Recently, there has been growing attention on fairness considerations in machine learning. As one of the most pervasive applications of machine learning, recommender systems are gaining increasing and critical impacts on human and society since a growing number of users use them for information seeking and decision making. Therefore, it is crucial to address the potential unfairness problems in recommendation, which may hurt users' or providers' satisfaction in recommender systems as well as the interests of the platforms. The tutorial focuses on the foundations and algorithms for fairness in recommendation. It also presents a brief introduction about fairness in basic machine learning tasks such as classification and ranking.

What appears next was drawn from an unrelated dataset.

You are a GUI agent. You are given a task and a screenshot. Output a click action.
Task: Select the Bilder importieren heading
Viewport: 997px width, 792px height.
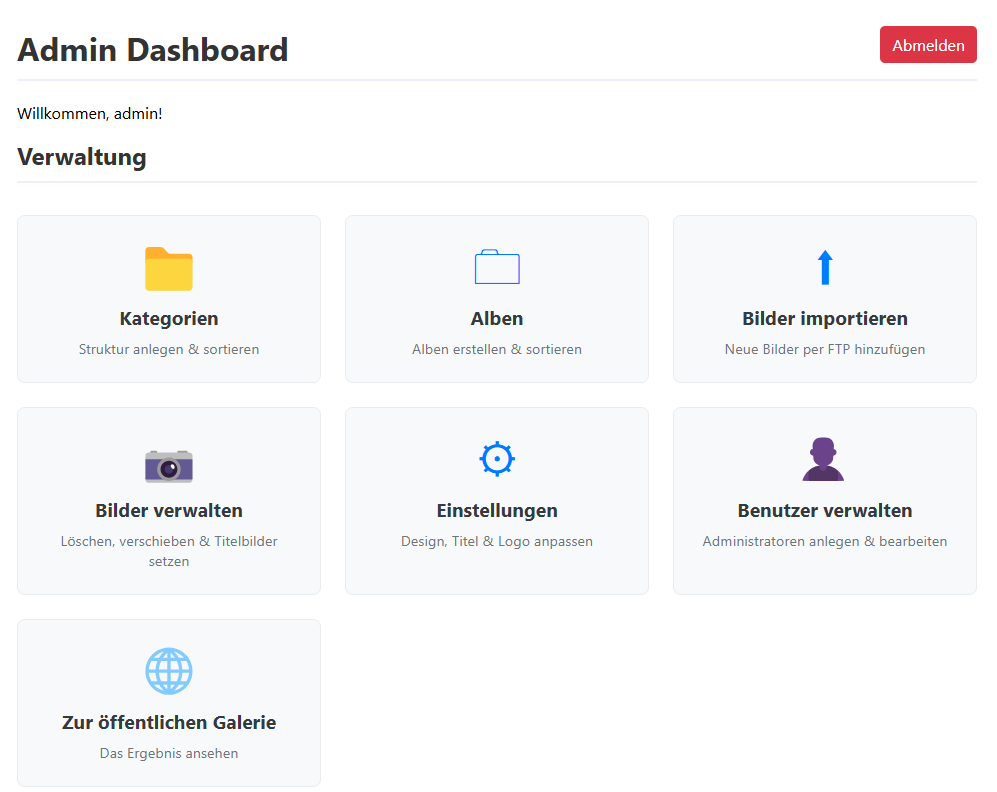pos(825,319)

The tutorial will introduce the taxonomies of current fairness definitions and evaluation metrics for fairness concerns. We will introduce previous works about fairness in recommendation and also put forward future fairness research directions. The tutorial aims at introducing and communicating fairness in recommendation methods to the community, as well as gathering researchers and practitioners interested in this research direction for discussions, idea communications, and research promotions.